* Directions for this task
Quote the lines below from the one containing "This screenshot has height=436, width=670." to the final line, both ends included; exclude the pictures.

* Records
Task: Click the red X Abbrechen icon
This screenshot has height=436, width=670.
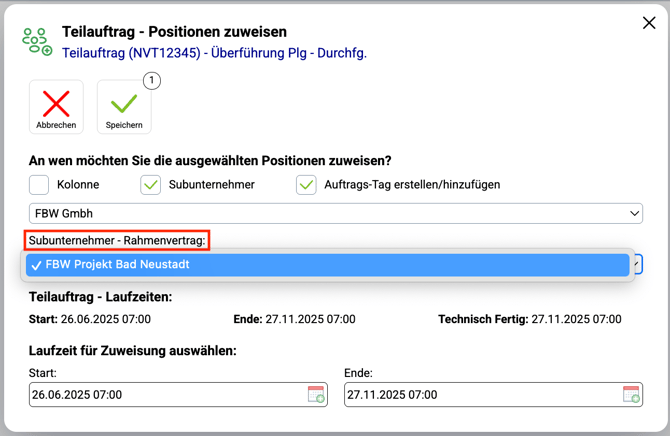Action: tap(56, 103)
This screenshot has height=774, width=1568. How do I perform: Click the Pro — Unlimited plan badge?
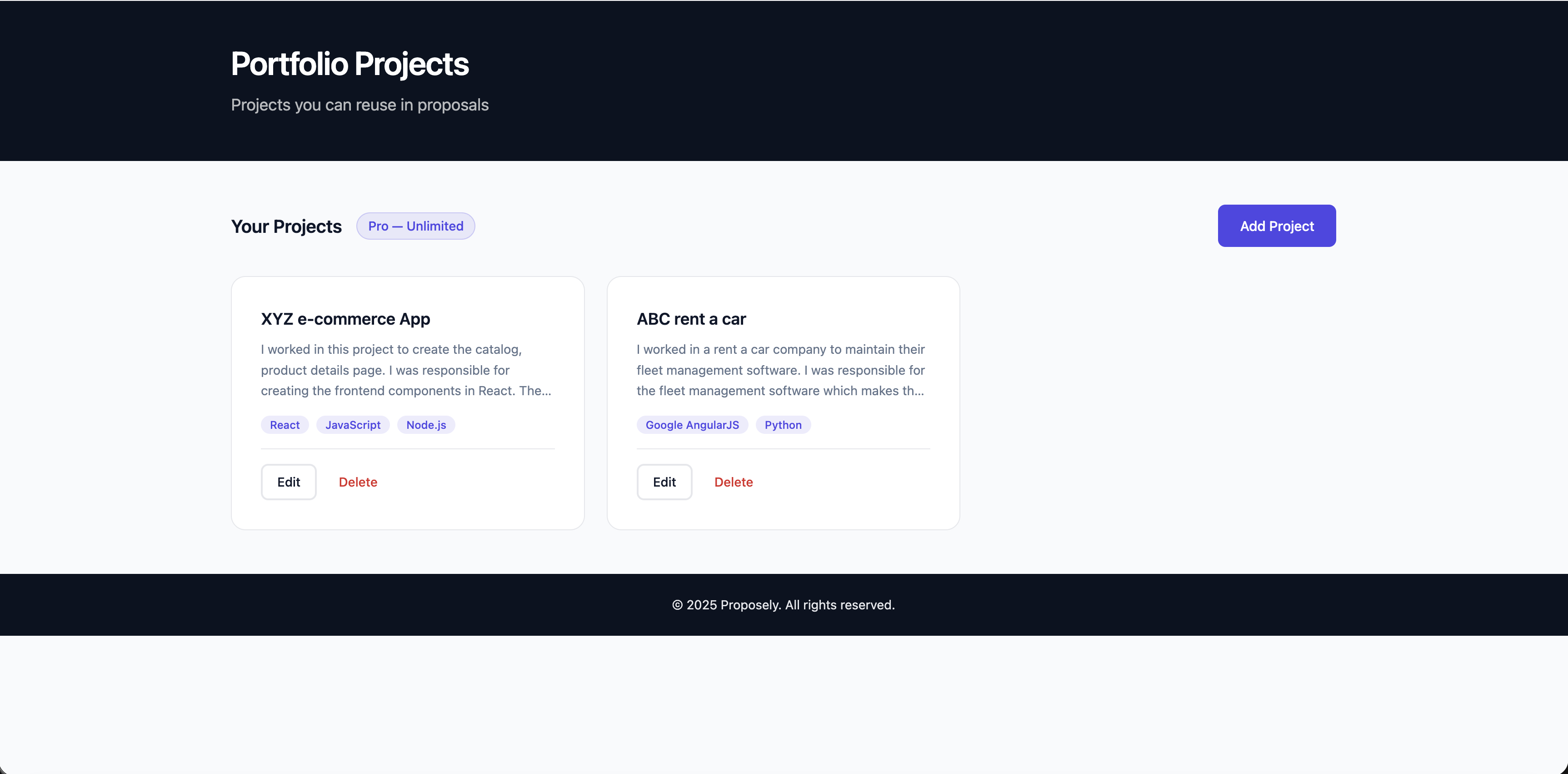coord(416,226)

* Answer for this exercise
This screenshot has height=436, width=670.
Action: tap(56, 103)
This screenshot has height=774, width=1568. How do I perform: Click the Pro — Unlimited plan badge?
coord(416,226)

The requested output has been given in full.